— start Given records —

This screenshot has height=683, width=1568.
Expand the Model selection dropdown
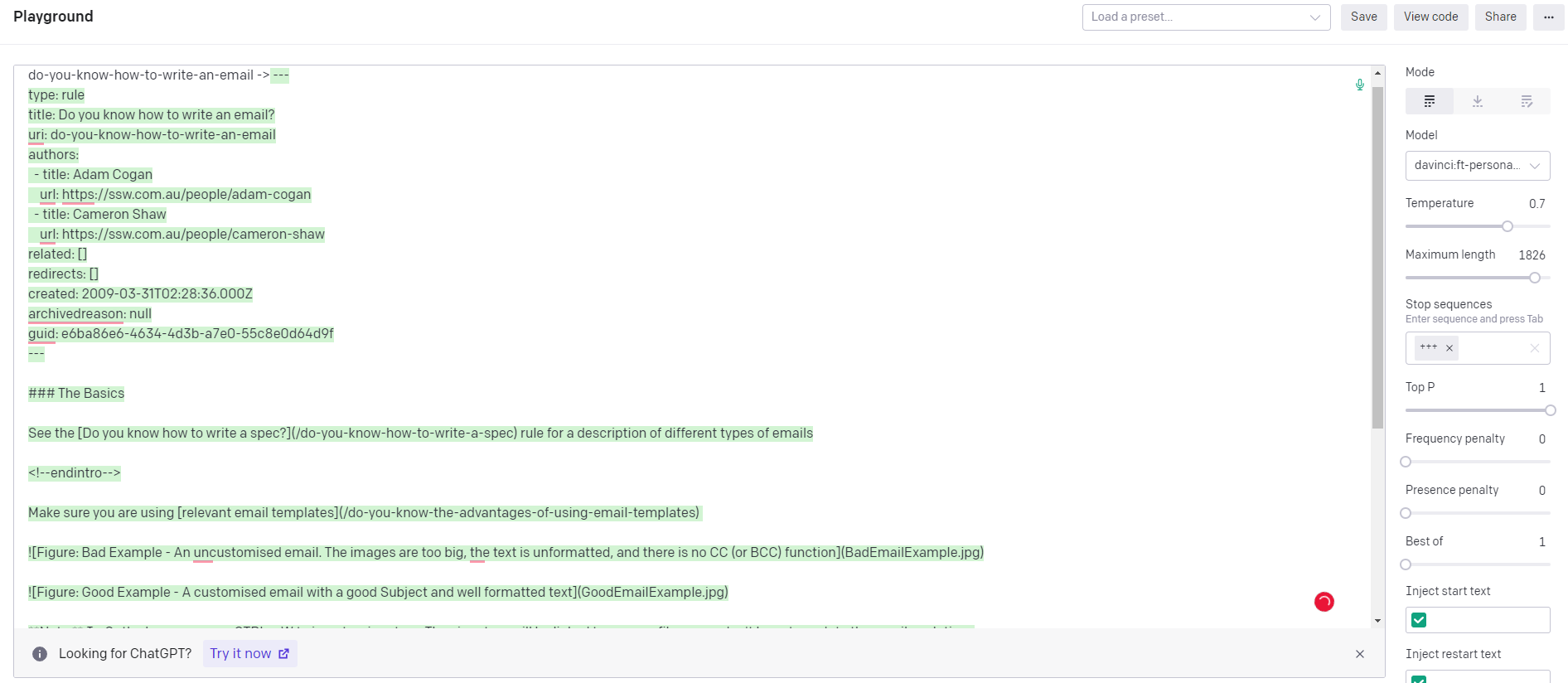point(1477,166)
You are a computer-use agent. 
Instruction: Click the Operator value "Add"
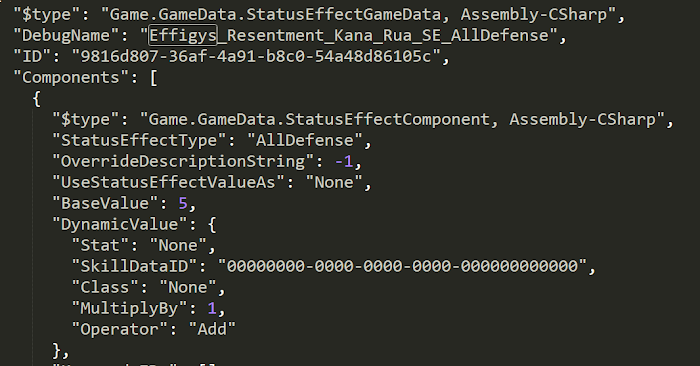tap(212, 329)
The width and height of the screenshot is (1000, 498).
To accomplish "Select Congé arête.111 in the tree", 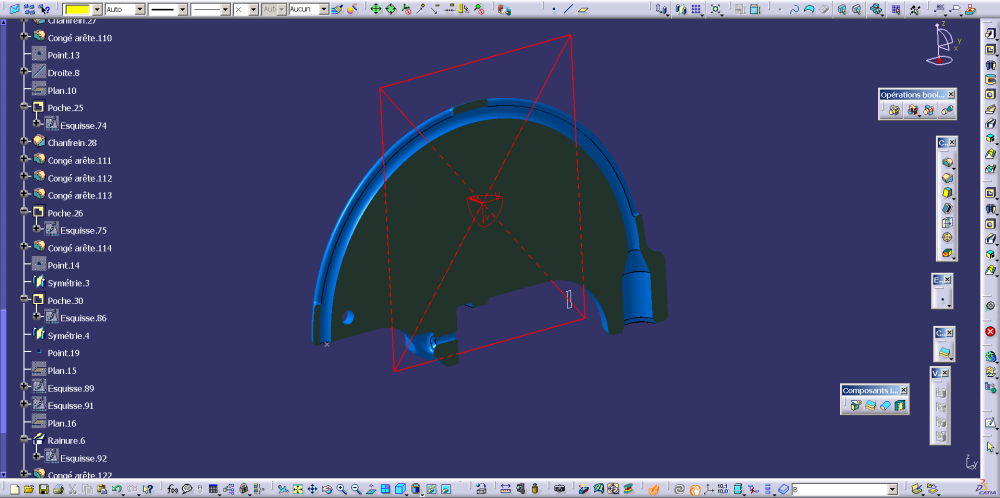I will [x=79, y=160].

— end Given records —

→ **Exercise directions**:
Count the lines in the rows above that contain the string "height", treating case as significant. Give only the number.

→ **Reply to the task**:
2